Soaking time 15 minutes
Resting time 20 minutes
For the fish curry powder, combine all the ingredients in a bowl and mix well.
For the rempah, process all the ingredients together in a food processor or blender to a smooth paste, adding a little water as necessary for the processor/blender to work.If using fish head, wash well to remove any traces of blood and pat dry. Rub fish head or fillets with 1 tbsp fish curry powder and set aside. Place tamarind in a heatproof bowl and pour over 500 ml hot water. Allow to steep for 15 minutes, then squeeze out and reserve liquid from tamarind. (If using tamarind purée without the seeds, just stir it through the water until dissolved.)
Meanwhile, heat the oil in a wok and sear the fish head on both sides until browned, then remove and set aside. Add the rempah and remaining curry powder to the wok and fry for about 5 minutes until the oil separates from the paste, then stir through curry leaves.
Add okra to the wok and fry for 2 minutes, then add pineapple and tomatoes, and cook for 3 minutes. Add coconut cream, tamarind liquid, ¼ tsp salt and sugar, and bring to the boil.

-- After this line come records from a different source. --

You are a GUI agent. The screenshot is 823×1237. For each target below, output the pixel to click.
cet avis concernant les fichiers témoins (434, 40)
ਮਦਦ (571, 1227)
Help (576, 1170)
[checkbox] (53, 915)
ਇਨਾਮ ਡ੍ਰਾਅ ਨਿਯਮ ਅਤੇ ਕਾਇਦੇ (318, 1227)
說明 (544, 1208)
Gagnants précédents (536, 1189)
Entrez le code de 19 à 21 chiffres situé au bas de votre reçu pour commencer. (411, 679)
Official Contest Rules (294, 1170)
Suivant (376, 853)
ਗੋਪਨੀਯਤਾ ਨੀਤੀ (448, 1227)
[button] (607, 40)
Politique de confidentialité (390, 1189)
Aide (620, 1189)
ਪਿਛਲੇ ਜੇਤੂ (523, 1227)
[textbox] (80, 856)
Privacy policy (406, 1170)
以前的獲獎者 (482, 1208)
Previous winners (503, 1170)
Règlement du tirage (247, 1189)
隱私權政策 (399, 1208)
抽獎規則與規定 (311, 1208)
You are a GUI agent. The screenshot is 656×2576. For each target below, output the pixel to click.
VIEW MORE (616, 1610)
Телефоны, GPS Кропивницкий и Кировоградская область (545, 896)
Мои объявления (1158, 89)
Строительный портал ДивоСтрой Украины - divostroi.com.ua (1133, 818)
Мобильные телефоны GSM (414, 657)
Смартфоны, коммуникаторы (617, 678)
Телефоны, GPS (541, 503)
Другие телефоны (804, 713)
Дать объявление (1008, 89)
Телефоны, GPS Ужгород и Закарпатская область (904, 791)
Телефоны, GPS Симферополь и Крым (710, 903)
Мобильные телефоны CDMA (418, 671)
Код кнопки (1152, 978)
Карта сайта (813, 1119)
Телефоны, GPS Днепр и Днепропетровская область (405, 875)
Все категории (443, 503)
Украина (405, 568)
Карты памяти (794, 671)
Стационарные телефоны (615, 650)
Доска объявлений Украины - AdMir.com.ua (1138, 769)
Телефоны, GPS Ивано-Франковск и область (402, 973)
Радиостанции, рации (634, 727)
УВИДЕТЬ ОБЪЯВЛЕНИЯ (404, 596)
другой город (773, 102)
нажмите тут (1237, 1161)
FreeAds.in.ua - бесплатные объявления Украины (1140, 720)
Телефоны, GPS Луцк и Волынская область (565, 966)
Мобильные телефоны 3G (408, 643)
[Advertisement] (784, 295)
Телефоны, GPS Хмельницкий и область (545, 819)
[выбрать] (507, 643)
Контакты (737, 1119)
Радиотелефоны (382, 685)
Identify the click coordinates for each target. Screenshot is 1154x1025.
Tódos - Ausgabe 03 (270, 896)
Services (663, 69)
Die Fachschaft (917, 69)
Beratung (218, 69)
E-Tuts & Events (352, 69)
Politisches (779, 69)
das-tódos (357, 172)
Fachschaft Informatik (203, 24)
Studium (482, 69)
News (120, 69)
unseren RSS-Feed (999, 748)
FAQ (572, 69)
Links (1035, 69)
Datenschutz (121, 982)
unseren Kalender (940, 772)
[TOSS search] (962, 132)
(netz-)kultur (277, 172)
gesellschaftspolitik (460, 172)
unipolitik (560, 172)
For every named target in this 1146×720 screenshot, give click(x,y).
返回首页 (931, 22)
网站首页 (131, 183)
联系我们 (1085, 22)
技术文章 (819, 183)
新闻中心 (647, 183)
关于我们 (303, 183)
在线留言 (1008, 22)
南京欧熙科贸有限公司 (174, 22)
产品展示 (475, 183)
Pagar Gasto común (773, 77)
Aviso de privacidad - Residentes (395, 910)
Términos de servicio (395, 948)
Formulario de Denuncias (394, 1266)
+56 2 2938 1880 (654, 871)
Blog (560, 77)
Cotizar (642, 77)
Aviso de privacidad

Add fish head, cover with the sauce and add some water if there is not enough liquid. Bring to the boil again, then turn off heat and cover wok. Allow fish to stand, turning halfway, for 20 minutes to cook through, then squeeze over lime juice. Stir gently to combine and serve with rice and coriander.
• An anterior cut fish head is one cut in a straight line behind the pectoral fins, perpendicular to the spine. This leaves much of the first fillets of the fish attached to the head and provides plenty of delicious meat.
• Tamarind concentrate (block form) and shrimp paste (belachan) are available from Asian food shops.